Do you feel today’s industrial designers are being trained for mass production? And is it possible for craftsmanship and mass production to coexist?

I think so. I believe that it is possible for craft and mass production to coexist, especially now because of these new production techniques. Now, you can buy a piece of software for less than $1,000, when it used to cost literally $50,000, 15 years ago. For less than $5,000 with a powerful Apple computer and a piece of software, you can design your own product and then, with your 3D printer, you can print things. And from printing you can then cast or you can print things out of metal now.

CNC is also another tool that’s made huge advances from where it was, so now you can machine something as a one-off, which is completely changing the production process. Also, the whole financing and funding of said object or idea is more plausible through crowdfunding, which is also great. So all of those things that used to cost exorbitant amounts of money are now feasible for someone with a lot less money and just with initiative.

It also means there’s been a lot of dumb ideas out there. That’s the flipside. There’s a lot of people who don’t understand that this field does require a lot of expertise, a lot of skill, a lot of knowledge. It actually takes decades to become an accomplished designer, even past education.

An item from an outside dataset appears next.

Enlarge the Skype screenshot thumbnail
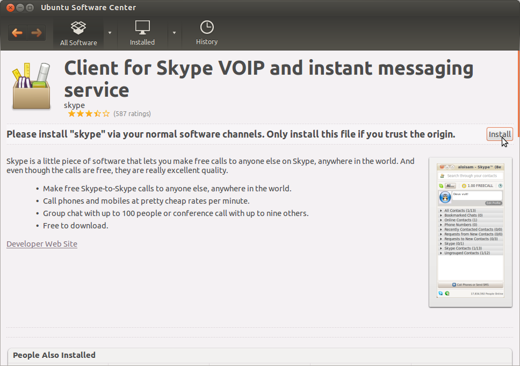This screenshot has width=520, height=366. 470,232
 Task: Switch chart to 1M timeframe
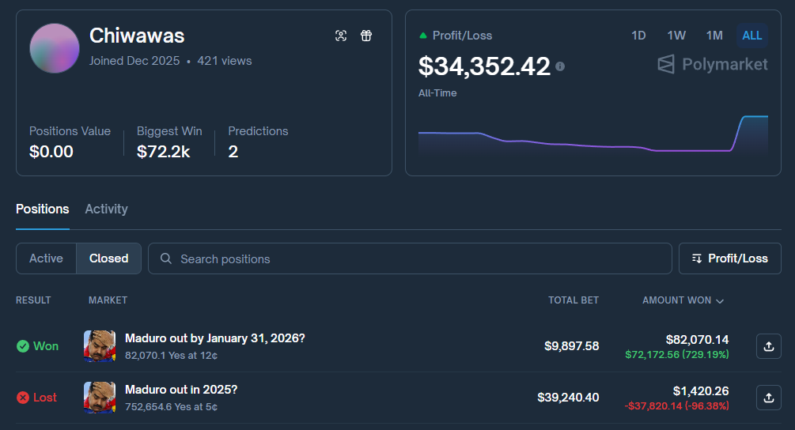click(x=714, y=36)
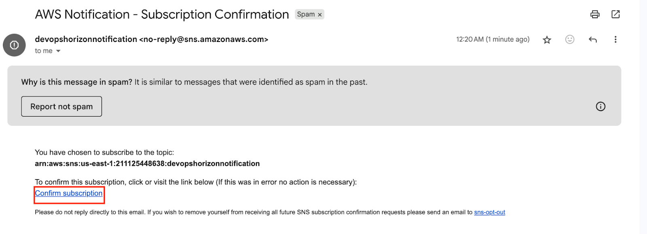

I don’t think I really started to be a competent designer until at least five years of working.

What’s one thing you wish you had known when you started out as a designer? And what’s one piece of advice you’d give to today’s up-and-coming designers?

If I was a younger designer, I would use that time to brand myself. Think of yourself as a brand from the get-go. You can grow and change over time but start. Have a point of view. It doesn’t have to be perfect but have a point of view.

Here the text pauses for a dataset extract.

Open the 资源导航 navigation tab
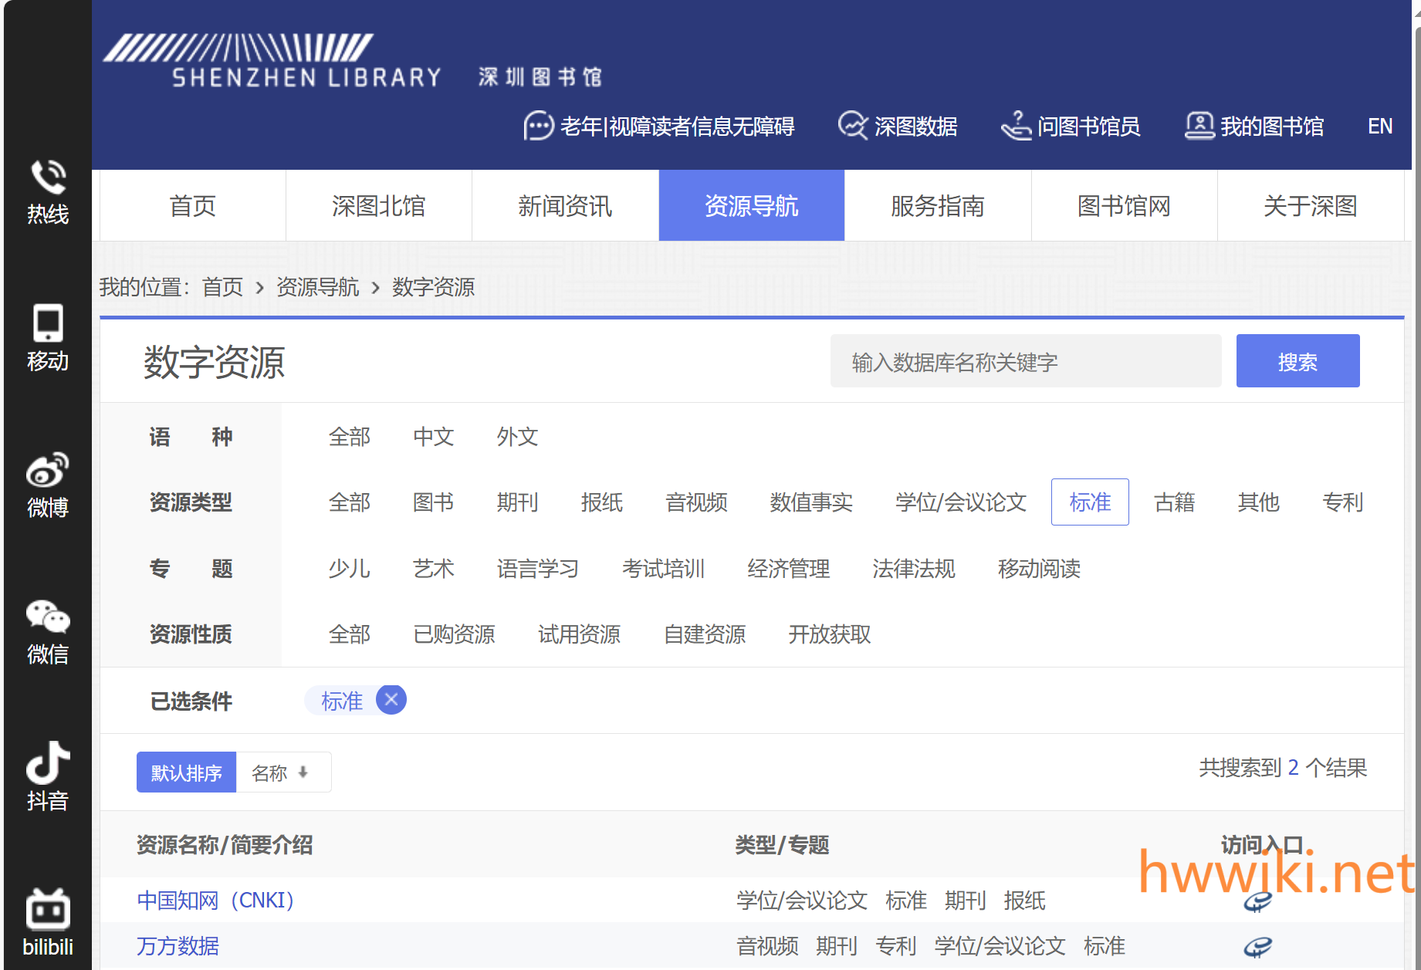 751,206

That would be my advice to upcoming designers. Have a point of view, promote yourself. Don’t be afraid or shy. Put yourself out there.
Outside of work, what’s your creative outlet?

I play the classical guitar, I like it. I like that because it’s very visceral and tangible. You can play guitar on an app, but it does not compare to real, nylon strings and guitar that’s made out of cedar and ebony. It’s that human connection to the material world that you can’t replicate.


Photo credit: George X. Lin


I enjoy oil painting and cooking. I like cooking because the results are immediate, whereas design can be six months, a year, two years before you ever see the result.

I think what’s common about designers is that good designers enjoy seeing other people enjoy their product.

When you see someone pick up a potato peeler and they’re using it and it’s working great, that’s my satisfaction. I don’t need them to say, “Oh wow, this is the best thing ever!” I just like to see them using it and it’s working as it should. Sometimes if you can put a smile on their face, I’m a little bit happier.

It’s different to an artist. For an artist, it’s usually a personal journey, a personal discovery whereas the designer, your success is if someone buys your product, uses it and you see them using it well and it makes their life a little bit better — that’s the ultimate satisfaction.

What’s been the biggest surprise or lesson you’ve learned in opening your own business?

What I’m really beginning to enjoy in the past few months is that the business now has its own momentum. I see people here on the team with their own initiative in making things work, and that’s very rewarding.

The other thing is it’s a bit of a life lesson, too. When you own a business, it’s all consuming.I think as a business owner to protect your own sanity you need to draw boundaries. There’s always more you can do when you have your own business. I often think “If I don’t do this today, the world’s going to fall apart tomorrow” but it won’t. So you just have to create a limit, “Come 7 o’clock, I’m done” and I go spend time with my partner and relax.